Solar farm in a field with wind turbines in the background.

Image source: Getty Images.

The challengers

There are several venues where the tariffs will be challenged, and I think investors should think about them in two buckets: North American challenges at NAFTA and a global effort to fight tariffs at the World Trade Organization.  

NAFTA: Canada and Mexico are both going to challenge Trump's solar tariffs. Three Canadian companies have already filed a lawsuit against the Trump Administration in the United States Court of International Trade, in part based on the argument that it violates NAFTA. Mexico has also promised action to challenge both solar and washing-machine tariffs imposed in January. If the challenge is successful, the biggest winner would be SunPower (SPWR 0.63%), which has most of its solar panel assembly in Mexico, both for high-efficiency X-Series and commodity solar cell-based P-Series products. Canadian Solar (CSIQ -0.94%) also has a small amount of manufacturing in Canada, which could be affected by the tariff challenge. 

WTO: The bigger long-term threat to solar tariffs comes from the WTO, where South Korea has already filed a complaint and China has demanded compensation for the tariffs. A challenge at the WTO could take two years or more, but it could also lead to the Trump Administration having to abandon the tariffs altogether. 
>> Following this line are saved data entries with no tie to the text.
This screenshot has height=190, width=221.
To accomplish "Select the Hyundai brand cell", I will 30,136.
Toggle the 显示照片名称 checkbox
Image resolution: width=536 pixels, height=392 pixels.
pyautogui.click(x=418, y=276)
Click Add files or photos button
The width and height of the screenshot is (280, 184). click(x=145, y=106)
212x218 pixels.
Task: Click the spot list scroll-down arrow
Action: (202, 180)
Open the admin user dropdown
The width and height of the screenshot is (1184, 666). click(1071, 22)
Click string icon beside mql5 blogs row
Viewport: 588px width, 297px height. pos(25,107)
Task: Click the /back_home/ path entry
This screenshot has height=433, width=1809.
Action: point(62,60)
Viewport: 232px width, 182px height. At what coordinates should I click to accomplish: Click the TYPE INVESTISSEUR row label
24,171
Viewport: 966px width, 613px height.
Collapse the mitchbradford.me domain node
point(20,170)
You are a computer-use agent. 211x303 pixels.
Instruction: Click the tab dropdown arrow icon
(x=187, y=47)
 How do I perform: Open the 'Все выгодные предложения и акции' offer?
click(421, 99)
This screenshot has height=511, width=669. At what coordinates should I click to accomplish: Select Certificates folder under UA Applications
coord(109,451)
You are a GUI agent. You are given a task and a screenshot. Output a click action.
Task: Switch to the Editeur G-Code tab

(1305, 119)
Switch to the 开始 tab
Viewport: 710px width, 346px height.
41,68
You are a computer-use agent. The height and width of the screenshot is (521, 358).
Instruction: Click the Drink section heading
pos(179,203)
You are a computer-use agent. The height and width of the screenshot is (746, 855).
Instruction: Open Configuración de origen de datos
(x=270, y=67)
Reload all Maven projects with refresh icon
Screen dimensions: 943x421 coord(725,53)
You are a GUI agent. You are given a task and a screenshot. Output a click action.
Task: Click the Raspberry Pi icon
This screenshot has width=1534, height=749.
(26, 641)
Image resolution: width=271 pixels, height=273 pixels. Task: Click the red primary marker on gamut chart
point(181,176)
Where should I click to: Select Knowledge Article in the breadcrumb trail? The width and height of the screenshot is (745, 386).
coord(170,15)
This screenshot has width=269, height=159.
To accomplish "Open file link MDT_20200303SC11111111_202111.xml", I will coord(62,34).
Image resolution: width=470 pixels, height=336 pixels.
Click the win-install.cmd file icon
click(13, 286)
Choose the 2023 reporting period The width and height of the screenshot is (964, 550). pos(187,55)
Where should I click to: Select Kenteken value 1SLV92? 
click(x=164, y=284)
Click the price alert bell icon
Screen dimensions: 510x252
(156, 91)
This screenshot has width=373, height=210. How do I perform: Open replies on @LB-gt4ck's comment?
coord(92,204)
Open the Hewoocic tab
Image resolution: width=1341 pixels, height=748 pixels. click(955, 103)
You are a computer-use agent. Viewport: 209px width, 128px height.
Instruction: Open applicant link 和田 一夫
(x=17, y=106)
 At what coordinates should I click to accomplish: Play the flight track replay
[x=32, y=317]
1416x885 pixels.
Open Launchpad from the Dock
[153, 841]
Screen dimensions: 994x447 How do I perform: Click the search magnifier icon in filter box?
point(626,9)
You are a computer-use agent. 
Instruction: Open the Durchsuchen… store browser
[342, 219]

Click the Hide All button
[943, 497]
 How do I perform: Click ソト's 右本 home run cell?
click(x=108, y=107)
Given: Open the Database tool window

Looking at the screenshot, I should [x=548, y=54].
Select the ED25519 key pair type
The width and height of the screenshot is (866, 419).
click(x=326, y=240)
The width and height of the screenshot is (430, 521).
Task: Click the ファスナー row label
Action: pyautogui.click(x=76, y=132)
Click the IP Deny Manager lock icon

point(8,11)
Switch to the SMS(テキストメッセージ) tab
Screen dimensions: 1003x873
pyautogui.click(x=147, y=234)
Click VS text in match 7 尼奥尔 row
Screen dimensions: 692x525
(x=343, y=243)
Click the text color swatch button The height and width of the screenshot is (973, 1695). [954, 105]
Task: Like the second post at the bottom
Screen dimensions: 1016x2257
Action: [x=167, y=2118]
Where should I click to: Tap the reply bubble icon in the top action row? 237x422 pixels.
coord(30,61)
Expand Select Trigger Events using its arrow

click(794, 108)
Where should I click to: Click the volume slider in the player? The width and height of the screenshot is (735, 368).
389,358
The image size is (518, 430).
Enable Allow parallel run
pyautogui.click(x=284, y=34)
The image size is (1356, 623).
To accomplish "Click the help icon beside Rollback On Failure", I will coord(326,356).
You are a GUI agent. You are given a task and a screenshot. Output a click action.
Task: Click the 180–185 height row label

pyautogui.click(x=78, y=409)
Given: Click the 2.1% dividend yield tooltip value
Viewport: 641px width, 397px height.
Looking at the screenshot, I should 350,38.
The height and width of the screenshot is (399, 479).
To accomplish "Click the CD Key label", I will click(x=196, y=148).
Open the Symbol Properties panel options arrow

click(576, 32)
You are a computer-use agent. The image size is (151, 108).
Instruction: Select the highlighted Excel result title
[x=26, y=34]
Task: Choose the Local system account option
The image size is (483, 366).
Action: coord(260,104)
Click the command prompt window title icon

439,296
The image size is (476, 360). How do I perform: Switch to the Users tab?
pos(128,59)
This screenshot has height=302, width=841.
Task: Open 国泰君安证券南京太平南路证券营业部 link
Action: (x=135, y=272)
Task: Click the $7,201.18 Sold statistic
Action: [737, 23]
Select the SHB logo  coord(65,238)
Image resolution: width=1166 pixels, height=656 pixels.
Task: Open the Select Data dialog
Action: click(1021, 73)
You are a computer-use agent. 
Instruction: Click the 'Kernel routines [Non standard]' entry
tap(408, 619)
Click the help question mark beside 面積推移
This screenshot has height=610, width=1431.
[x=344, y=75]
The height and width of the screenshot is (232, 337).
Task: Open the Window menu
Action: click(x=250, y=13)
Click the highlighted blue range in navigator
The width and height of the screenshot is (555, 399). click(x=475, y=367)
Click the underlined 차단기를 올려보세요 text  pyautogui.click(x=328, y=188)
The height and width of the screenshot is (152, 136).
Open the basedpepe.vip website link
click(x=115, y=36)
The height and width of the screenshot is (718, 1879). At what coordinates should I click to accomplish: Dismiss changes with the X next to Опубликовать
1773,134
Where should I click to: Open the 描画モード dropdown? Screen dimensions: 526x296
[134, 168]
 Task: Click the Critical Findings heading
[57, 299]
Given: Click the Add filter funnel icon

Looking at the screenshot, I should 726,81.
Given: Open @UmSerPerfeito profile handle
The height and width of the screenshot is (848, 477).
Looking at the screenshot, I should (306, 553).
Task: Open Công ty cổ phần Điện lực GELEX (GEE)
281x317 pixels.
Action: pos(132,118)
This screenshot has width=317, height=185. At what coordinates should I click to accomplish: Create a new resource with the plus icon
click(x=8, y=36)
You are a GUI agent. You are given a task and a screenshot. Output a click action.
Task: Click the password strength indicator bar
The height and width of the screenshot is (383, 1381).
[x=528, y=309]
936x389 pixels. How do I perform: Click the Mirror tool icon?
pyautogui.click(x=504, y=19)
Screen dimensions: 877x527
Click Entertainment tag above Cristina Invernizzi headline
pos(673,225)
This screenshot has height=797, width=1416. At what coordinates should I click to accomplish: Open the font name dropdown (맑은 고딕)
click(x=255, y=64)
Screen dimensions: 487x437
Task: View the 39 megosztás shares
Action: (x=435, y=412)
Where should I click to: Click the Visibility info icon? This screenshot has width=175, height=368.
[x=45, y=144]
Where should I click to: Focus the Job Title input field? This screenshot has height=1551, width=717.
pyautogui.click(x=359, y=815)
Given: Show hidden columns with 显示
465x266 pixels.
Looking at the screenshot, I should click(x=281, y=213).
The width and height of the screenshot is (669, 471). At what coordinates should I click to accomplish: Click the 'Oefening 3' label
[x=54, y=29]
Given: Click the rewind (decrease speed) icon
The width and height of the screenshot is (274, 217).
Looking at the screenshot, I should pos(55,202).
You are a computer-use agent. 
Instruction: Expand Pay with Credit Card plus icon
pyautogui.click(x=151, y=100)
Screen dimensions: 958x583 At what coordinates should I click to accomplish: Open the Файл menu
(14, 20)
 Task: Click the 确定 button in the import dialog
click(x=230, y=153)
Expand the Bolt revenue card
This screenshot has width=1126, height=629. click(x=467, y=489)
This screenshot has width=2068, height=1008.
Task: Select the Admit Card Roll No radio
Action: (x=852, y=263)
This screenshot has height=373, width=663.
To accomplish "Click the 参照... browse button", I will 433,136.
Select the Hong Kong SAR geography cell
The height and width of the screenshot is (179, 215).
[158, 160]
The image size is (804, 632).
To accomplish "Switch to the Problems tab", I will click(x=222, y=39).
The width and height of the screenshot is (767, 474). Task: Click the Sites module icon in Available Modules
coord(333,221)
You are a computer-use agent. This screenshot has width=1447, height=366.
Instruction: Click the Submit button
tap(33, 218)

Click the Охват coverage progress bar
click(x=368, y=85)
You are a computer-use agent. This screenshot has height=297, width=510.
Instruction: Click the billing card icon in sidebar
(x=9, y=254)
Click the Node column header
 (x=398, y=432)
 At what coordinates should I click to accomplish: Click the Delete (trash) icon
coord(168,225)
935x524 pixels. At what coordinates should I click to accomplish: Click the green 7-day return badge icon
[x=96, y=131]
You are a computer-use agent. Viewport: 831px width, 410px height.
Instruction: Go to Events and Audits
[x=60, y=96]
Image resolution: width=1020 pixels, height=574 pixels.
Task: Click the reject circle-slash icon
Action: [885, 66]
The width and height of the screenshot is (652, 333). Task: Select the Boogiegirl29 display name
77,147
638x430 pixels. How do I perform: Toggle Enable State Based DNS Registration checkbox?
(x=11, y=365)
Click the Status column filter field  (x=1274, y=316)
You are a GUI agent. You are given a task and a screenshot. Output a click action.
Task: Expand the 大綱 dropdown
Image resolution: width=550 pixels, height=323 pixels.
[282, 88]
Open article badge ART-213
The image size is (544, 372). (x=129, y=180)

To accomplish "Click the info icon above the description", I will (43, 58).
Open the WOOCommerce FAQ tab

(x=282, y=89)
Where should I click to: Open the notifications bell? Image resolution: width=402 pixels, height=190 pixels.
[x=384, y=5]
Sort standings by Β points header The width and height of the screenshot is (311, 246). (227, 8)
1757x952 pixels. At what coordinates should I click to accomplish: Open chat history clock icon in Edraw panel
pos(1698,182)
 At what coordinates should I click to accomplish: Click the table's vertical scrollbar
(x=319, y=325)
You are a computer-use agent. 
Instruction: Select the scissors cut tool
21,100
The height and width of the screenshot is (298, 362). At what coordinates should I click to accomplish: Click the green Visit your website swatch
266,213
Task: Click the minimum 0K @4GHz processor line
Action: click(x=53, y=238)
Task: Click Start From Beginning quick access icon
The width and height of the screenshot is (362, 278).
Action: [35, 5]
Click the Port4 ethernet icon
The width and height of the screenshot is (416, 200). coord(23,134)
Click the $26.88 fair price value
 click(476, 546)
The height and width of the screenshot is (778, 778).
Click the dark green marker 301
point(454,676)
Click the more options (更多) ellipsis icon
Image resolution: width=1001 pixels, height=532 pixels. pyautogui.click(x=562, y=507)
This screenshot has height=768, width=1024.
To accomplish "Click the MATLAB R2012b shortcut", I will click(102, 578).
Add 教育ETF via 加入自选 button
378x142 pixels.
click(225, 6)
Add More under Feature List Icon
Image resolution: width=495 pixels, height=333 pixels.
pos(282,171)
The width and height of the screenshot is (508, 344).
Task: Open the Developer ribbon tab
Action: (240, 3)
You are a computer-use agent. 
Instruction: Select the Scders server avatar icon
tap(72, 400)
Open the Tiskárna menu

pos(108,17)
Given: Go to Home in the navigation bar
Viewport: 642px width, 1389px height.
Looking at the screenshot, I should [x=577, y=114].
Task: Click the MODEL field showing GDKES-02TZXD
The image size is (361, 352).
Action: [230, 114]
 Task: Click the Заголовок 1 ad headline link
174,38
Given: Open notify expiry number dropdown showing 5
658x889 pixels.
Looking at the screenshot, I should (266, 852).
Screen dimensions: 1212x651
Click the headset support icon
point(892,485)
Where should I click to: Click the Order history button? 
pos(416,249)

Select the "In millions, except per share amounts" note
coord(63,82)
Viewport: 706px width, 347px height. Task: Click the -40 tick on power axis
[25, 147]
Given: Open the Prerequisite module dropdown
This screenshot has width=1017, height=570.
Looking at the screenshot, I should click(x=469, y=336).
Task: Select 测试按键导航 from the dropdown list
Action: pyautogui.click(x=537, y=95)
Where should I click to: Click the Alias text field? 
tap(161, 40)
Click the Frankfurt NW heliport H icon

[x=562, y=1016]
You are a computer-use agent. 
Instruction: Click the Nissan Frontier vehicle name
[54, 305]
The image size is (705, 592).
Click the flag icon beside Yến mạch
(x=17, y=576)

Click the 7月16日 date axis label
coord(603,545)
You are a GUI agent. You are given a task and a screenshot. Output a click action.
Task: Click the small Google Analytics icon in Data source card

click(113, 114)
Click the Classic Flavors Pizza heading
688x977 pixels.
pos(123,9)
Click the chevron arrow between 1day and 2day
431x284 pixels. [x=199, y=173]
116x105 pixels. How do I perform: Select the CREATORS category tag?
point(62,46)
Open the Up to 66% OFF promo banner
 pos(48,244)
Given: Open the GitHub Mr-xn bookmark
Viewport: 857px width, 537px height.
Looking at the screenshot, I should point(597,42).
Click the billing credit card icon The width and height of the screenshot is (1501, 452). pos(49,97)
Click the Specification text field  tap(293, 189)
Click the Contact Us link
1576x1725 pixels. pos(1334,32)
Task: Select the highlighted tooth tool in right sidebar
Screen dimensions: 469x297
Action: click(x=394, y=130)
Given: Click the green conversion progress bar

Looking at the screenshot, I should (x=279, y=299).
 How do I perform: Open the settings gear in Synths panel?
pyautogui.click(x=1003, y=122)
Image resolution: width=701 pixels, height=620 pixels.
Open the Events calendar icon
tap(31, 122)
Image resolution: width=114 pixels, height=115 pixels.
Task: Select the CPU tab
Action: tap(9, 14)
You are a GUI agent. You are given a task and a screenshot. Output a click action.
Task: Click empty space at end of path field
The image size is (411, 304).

The NAFTA challenge definitely seems to be the fastest track to potential tariff relief, with the process starting in only a few weeks, but there's no guarantee that either avenue will lead to reduced tariffs for solar manufacturers. 

Why trade challenges are important for manufacturers

When a company decides if it is going to build manufacturing capacity in the U.S., it needs to consider how long tariffs will give it an advantage in the U.S. -- especially considering that when tariffs end, solar panels made in the U.S. will likely have higher costs than those made in Latin America or Asia. 

JinkoSolar has announced a U.S. plant, and a trio of Taiwanese cell manufacturers are eyeing the U.S., but there isn't a flood of manufacturing moving here now that the tariffs have been introduced. That's because executives aren't certain the tariffs will last the full four years of the current ruling. And with hundreds of millions of dollars on the line, they can't take chances on getting the bet wrong. 

When I talked to him following the fourth-quarter earnings announcement, SunPower CEO Tom Werner said there was almost no chance his company would build a U.S. manufacturing plant because of tariffs, instead choosing to pay the tariffs or look elsewhere for sales. Particularly in the high-efficiency side of the market, taking two years to build a solar plant and risking the reduction of tariffs in the meantime is too big of a risk. 

Tariffs will be a hot topic in 2018

Depending on how the tariff challenges go, the entire solar industry could be affected. There's upside for some companies like SunPower and Canadian Solar if early challenges are successful, while for manufacturers like First Solar (NASDAQ: FSLR) that are getting a windfall from tariffs on competitors, the advantage may not last. Ultimately, a courtroom could decide the tariffs' future.